Morbillo. Iss: nei primi 3 mesi del 2019 registrati 557 casi e un decesso per complicanze

Morbillo. Iss: nei primi 3 mesi del 2019 registrati 557 casi e un decesso per complicanze

Morbillo. Iss: nei primi 3 mesi del 2019 registrati 557 casi e un decesso per complicanze
Pubblicato l’ultimo bollettino dell’Istituto superiore di sanità. Più della metà dei casi si è verificata in Lombardia e Lazio. L’età mediana è stata pari a 30 anni. L’87,5% dei casi non era vaccinato al momento del contagio, mentre il 31% ha sviluppato almeno una complicanza, tra cui due casi di encefalite. Si è verificato un decesso per complicazioni respiratorie in un adulto non vaccinato. Rispetto allo stesso periodo del 2018 registrato il 40% in meno di casi.

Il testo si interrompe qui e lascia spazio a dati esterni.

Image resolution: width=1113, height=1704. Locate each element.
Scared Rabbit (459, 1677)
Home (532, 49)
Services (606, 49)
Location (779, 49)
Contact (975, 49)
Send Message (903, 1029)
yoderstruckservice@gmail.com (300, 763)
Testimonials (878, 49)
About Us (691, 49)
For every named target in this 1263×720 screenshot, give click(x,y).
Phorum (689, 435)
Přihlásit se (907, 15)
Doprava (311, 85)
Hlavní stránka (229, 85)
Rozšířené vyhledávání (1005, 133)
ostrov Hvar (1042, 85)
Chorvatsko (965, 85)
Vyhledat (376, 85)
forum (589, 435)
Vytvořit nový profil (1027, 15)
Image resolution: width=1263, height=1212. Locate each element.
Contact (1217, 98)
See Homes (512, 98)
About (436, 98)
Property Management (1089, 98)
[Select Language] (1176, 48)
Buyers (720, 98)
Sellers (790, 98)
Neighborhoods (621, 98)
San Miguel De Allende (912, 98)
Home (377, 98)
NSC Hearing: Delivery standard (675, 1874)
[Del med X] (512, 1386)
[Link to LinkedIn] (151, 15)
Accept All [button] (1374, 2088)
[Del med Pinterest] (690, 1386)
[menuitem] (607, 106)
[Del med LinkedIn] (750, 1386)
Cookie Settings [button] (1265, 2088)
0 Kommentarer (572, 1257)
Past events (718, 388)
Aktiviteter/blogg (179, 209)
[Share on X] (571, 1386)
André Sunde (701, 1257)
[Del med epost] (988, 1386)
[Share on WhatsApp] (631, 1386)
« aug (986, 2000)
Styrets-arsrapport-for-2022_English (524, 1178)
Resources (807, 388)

IL BOLLETTINO

In Italia dal 1° gennaio al 31 marzo 2019 sono stati segnalati 557 casi di morbillo (incidenza 36,8 casi per milione di abitanti), di cui 177 a gennaio, 170 a febbraio e 210 a marzo. Le segnalazioni provengono da 18 regioni, ma più della metà dei casi si è verificata in Lombardia e Lazio. L’età mediana è stata pari a 30 anni. Sono stati segnalati 62 casi in bambini sotto i 5 anni di età, di cui 21 avevano meno di 1 anno. L’87,5% dei casi non era vaccinato al momento del contagio, mentre il 31% ha sviluppato almeno una complicanza. Tra le complicanze, sono stati segnalati anche due casi di encefalite. Si è verificato un decesso per complicazioni respiratorie in un adulto non vaccinato. Nello stesso periodo sono stati registrati 10 casi di rosolia con un’età mediana di 33 anni. Sono alcuni dei dati riportati nel numero di aprile 2019 di “Morbillo & Rosolia News” curato dall’Istituto superiore di sanità
 
La distribuzione percentuale e l’incidenza (per 1.000.000 abitanti) dei casi segnalati per classe di età. L’11,1% dei casi (n=62) aveva meno di cinque anni di età (incidenza 25,5 casi/1.000.000);. Di questi, 21 erano bambini sotto l’anno di età (incidenza 46 casi/1.000.000). Il 50,1% dei casi si è verificato in persone di sesso femminile. Lo stato vaccinale è noto per 528/557 casi; di questi, l’87,5% (n=462) era nonvaccinato al momento del contagio, il 6,6% aveva effettuato una sola dose, il 2,1% aveva ricevuto due dosi e il 3,8% non ricorda il numero di dosi.
 
Le complicanze. Il 30,7% dei pazienti (171 casi) ha riportato almeno una complicanza. La complicanza più frequente è stata la diarrea (72 casi), seguita da epatite/aumento delle transaminasi (63 casi), e cheratocongiuntivite (47 casi). Due persone hanno sviluppato una encefalite, rispettivamente una persona adulta (28 anni) non vaccinata e un bambino sotto l’anno di età. Tra le rimanenti complicanze sono stati registrati 43 casi di stomatite, 29 di polmonite, 27 di insufficienza respiratoria, 16 di otite, 13 di laringotracheobronchite, e 12 di trombocitopenia. E’ stato segnalato un decesso per complicanze respiratorie, in una persona adulta (45 anni), non vaccinata, con patologie concomitanti. Il 40,2% dei casi segnalati è stato ricoverato e un ulteriore 26,9% si è rivolto ad un Pronto Soccorso.
 
Sono stati segnalati 29 casi tra operatori sanitari (5,2% dei casi totali) di cui nessuno vaccinato. L’età mediana degli operatori sanitari è 28 anni. Sono inoltre stati segnalati 8 casi tra gli operatori scolastici, di cui nessuno vaccinato.